(Stored items)
________

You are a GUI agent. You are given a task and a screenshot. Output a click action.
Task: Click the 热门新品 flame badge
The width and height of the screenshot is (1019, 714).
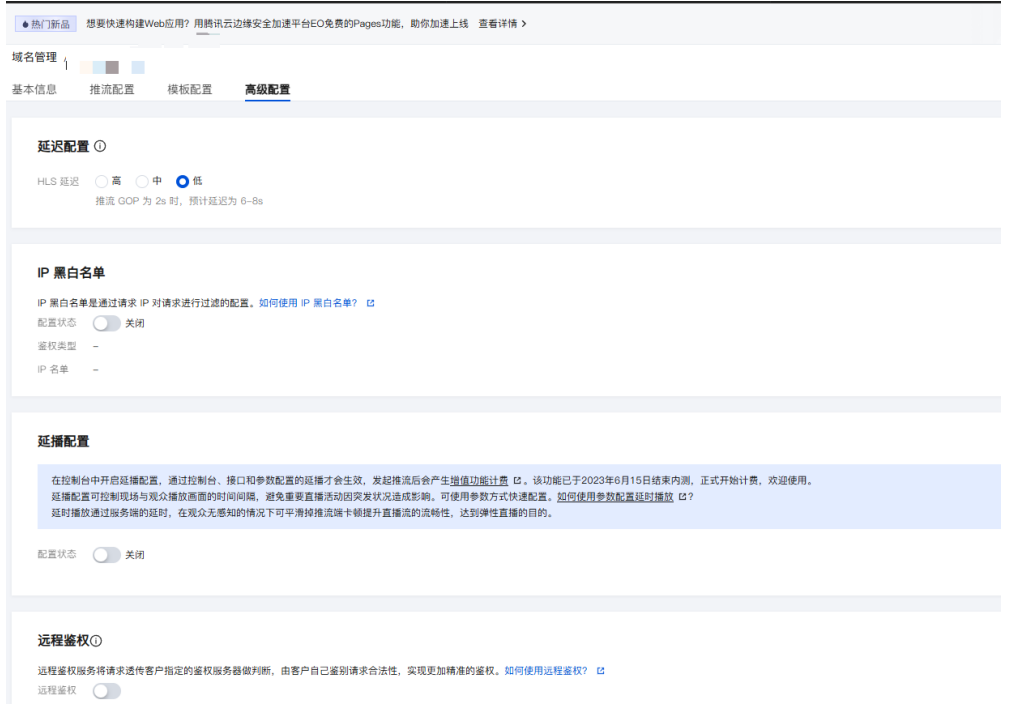46,23
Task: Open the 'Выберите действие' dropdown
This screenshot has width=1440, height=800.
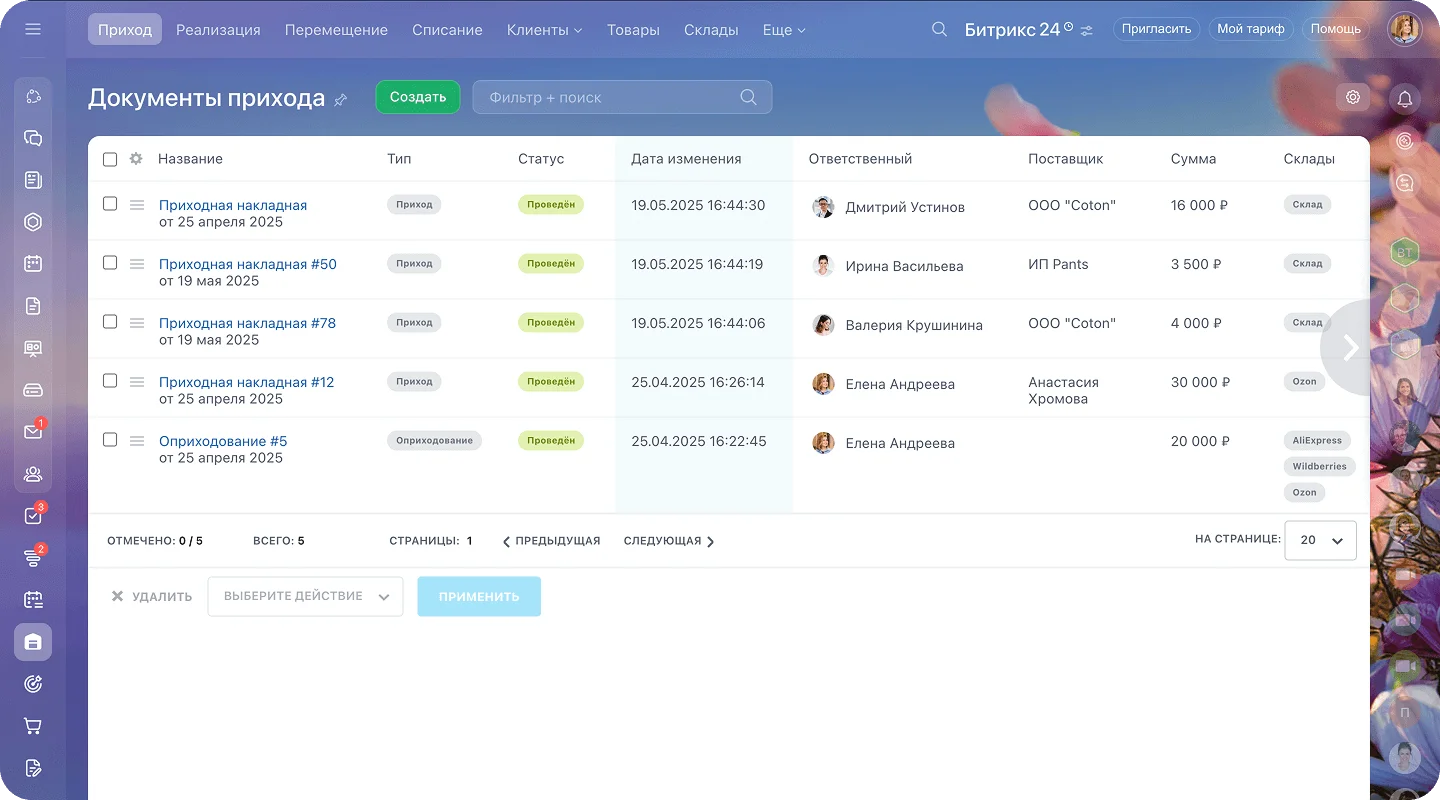Action: coord(305,596)
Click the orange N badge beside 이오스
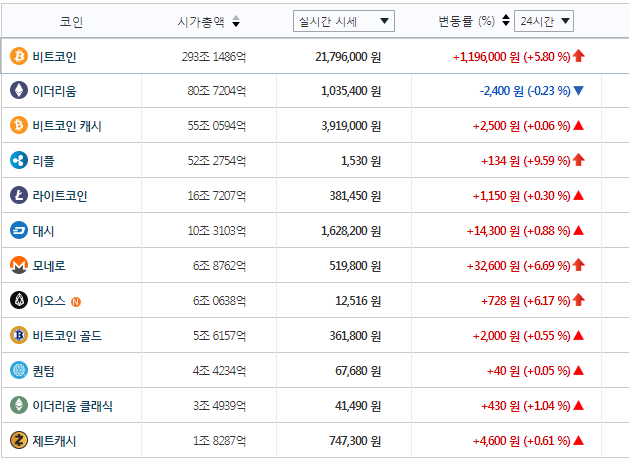Screen dimensions: 629x464 coord(76,301)
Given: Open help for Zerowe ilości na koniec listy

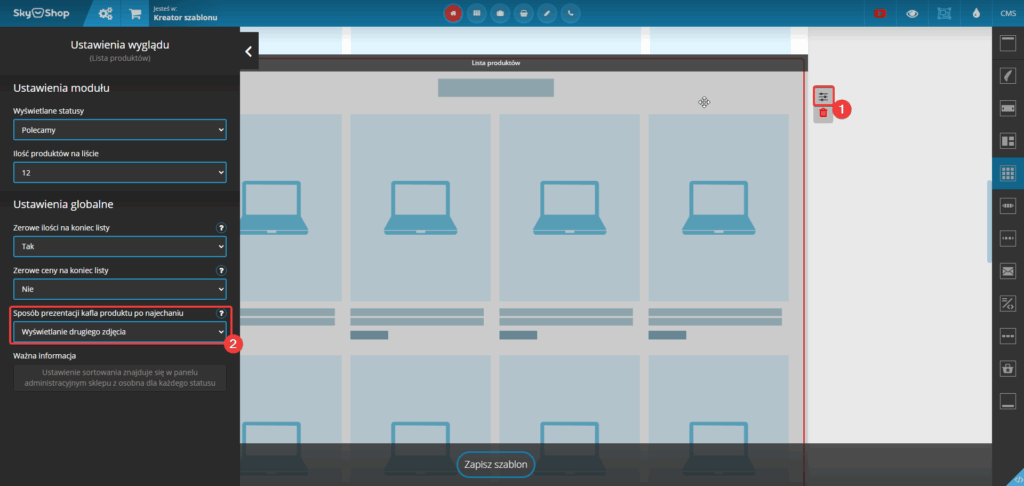Looking at the screenshot, I should (221, 228).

________

- Task item
Output the records exactly, and let none of their pictures appear in the copy.

- Solution to this problem
You are a GUI agent. You are given a task and a screenshot. Output a click action.
Task: Click the 热门新品 flame badge
The width and height of the screenshot is (1019, 714).
46,23
Task: Open the 'Выберите действие' dropdown
This screenshot has width=1440, height=800.
Action: coord(305,596)
Click the orange N badge beside 이오스
Screen dimensions: 629x464 coord(76,301)
Given: Open help for Zerowe ilości na koniec listy

Looking at the screenshot, I should (221, 228).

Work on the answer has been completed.